[Exercise aim]
Every record below must be copied exactly, with images dropped.

[Data provided]
————

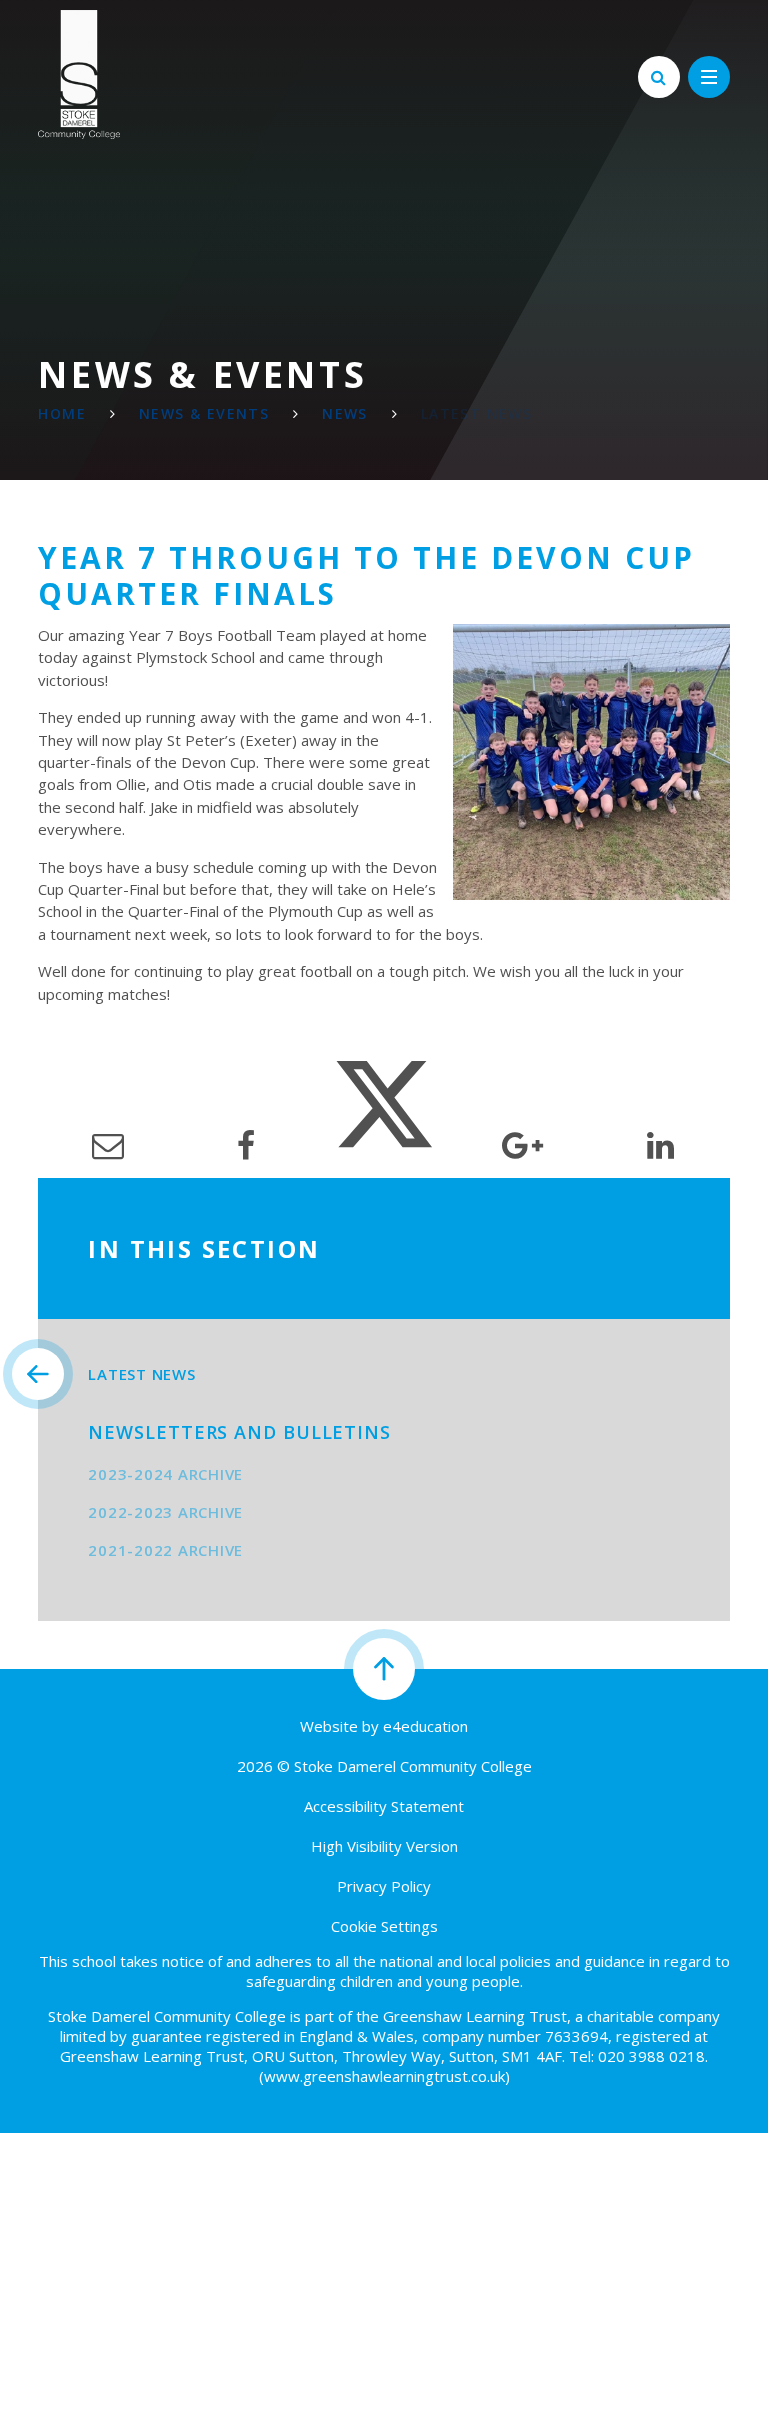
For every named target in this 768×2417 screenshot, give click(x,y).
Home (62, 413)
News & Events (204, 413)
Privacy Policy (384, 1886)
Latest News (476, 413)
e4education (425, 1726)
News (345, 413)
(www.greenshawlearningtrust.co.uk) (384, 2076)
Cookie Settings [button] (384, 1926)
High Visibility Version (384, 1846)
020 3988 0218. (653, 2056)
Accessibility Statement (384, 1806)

————

[Written solution]
For every named target in this 768×2417 screenshot, give click(x,y).
Home (62, 413)
News & Events (204, 413)
Privacy Policy (384, 1886)
Latest News (476, 413)
e4education (425, 1726)
News (345, 413)
(www.greenshawlearningtrust.co.uk) (384, 2076)
Cookie Settings [button] (384, 1926)
High Visibility Version (384, 1846)
020 3988 0218. (653, 2056)
Accessibility Statement (384, 1806)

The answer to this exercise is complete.